While the majority of reports describing functional consequences of ectopic microRNA (re-)expression have been limited to in vitro studies, four have shown an in vivo effect of microRNA replacement. The effects of miR-145 were evaluated by implanting mimic-transfected cells into nude mice (28). Only two of eight mice developed tumours compared with 8/8 implanted with control-transfected cells, and the tumours that did form were much smaller. Similarly, when miR-126 transfected MPM cells were implanted in nude mice, they failed to form the tumours seen following implantation of control-plasmid transfected cells (26). However, considering the potent effects of miR-145 (induction of senescence) and miR-126 (inhibition of proliferation and colony formation) shown in vitro, it is likely that these cells were growth arrested shortly after implantation, a common problem with this type of experimental design. A study of the effects of re-expressing miR-34-b/c used an adenoviral vector that was directly injected into established tumours (24). Although the injection yielded a significant increase in tumour miR-34-b/c expression and an inhibition of tumour growth was seen out to 20 days, there was also a considerable effect following injection with adenovirus encoding luciferase. Moreover, it is difficult to envisage that administration via intratumoral injection will be widely applicable to patients.

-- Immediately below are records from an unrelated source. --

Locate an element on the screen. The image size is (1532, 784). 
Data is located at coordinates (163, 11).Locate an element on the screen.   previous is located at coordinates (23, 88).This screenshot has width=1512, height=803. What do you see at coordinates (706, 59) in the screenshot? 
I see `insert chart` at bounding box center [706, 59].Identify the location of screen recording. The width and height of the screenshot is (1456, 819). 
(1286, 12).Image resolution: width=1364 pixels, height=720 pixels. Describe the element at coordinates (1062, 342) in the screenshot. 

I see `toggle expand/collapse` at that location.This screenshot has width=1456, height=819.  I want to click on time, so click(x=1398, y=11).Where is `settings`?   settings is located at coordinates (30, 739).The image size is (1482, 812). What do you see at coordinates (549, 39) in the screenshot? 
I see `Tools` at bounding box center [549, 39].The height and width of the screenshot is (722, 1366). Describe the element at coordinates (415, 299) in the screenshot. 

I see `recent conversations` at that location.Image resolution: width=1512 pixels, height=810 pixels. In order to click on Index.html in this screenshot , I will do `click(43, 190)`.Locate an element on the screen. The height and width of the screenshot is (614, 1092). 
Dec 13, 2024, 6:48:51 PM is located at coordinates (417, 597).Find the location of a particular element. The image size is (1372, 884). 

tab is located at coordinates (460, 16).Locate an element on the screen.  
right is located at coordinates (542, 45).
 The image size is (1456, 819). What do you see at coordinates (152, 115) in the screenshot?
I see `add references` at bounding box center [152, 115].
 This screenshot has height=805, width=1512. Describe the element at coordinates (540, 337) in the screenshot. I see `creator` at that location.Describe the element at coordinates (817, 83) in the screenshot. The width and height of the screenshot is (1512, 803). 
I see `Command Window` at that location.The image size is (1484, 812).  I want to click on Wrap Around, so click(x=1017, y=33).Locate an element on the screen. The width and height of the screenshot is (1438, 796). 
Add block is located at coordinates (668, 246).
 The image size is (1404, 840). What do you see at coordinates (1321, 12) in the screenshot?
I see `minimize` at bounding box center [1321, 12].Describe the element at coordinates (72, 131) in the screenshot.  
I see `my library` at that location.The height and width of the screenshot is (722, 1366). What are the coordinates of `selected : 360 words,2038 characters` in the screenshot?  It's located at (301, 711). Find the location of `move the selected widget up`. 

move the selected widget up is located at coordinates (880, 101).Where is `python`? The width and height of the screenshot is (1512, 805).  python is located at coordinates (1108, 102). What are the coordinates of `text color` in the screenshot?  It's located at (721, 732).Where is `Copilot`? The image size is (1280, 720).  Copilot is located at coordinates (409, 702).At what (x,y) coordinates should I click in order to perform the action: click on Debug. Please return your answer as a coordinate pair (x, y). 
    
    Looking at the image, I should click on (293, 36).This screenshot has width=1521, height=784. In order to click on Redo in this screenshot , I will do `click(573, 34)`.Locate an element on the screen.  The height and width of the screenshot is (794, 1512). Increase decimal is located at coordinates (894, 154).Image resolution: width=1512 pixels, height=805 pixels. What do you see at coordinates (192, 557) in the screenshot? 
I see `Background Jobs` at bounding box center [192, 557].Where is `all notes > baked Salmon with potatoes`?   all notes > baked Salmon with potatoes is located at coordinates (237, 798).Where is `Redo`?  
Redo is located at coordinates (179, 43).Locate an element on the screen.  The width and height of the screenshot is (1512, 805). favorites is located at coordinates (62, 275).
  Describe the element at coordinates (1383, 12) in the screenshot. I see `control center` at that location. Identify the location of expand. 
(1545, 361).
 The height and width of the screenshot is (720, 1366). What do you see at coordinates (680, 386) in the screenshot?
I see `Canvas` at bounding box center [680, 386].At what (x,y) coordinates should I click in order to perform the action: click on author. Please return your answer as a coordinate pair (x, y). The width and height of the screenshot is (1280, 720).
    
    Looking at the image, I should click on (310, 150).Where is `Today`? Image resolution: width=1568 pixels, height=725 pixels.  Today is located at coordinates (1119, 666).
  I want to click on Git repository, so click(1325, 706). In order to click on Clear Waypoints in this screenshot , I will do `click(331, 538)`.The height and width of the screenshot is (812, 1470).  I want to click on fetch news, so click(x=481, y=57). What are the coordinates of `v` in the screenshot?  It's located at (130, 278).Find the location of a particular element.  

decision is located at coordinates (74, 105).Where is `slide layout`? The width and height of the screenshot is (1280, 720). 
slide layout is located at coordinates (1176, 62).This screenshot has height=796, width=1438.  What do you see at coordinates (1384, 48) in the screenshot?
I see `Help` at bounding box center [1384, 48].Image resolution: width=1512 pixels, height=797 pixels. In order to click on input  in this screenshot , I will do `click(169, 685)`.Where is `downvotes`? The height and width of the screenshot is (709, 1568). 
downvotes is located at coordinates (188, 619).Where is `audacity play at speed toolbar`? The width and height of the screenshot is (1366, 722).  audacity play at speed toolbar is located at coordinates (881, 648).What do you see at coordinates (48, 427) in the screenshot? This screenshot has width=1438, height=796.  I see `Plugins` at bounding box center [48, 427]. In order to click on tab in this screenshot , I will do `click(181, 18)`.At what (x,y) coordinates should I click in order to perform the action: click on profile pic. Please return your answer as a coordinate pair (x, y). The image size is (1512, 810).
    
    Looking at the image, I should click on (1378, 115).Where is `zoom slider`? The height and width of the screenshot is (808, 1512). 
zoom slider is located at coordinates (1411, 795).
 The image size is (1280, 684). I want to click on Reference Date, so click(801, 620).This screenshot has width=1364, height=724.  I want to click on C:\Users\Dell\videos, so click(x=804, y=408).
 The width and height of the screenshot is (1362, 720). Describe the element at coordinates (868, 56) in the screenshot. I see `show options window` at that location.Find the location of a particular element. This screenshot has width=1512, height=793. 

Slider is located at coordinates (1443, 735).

In the most clinically relevant study to date, a miR-16 mimic was systemically administered to MPM xenograft-bearing mice using an EGFR-targeted bacterial minicell as delivery vehicle (25). The minicells, known as EDVTMnanocells (EDVs), are derived from asymmetric bacterial cell division (60). The targeting is achieved via the use of bispecific antibodies, with one arm specific for the bacterial outer membrane and the other for a tumour antigen, in this case EGFR. EDVs can be loaded with a variety of cargoes, including cytotoxic drugs, plasmids, and siRNA or miRNA mimics (61). In the MPM study, miR-16-loaded EDVs were able to control tumour growth in a dose- and frequency-dependent manner, with the highest dose (administered 4× per week) completely inhibiting tumours (25). This was related to an increase in apoptosis in the tumours, reflecting the in vitro observations. On the basis of these data, a phase I study in MPM and NSCLC patients (‘MesomiR 1’) is currently underway in Sydney, Australia (ACTRN12614001248651). This represents first-in-man studies of a microRNA replacement strategy for thoracic malignancies, and results from the safety and dose-escalation study are eagerly awaited.
The last 5 years has seen a rapid advance in our knowledge of the role of microRNAs in MPM biology. There is now considerable evidence to implicate microRNAs in MPM growth, invasion and drug resistance, and microRNAs in the tumours and blood of patients has revealed a number of biomarker candidates, and the potential application of microRNA-based therapy to the treatment of MPM is another exciting area of research. The coming years will see further development of these findings, and will hopefully be accompanied by improvements in the outcomes for MPM patients.
The author gratefully acknowledges the support of a Translational Program Grant from the Cancer Institute NSW, a project grant from the Cancer Council NSW, and previous grants from the Dust Diseases Board NSW. I further thank my colleagues, especially Michaela Kirschner and Nico van Zandwijk for helpful discussions.
Disclosure: The author declares no conflict of interest.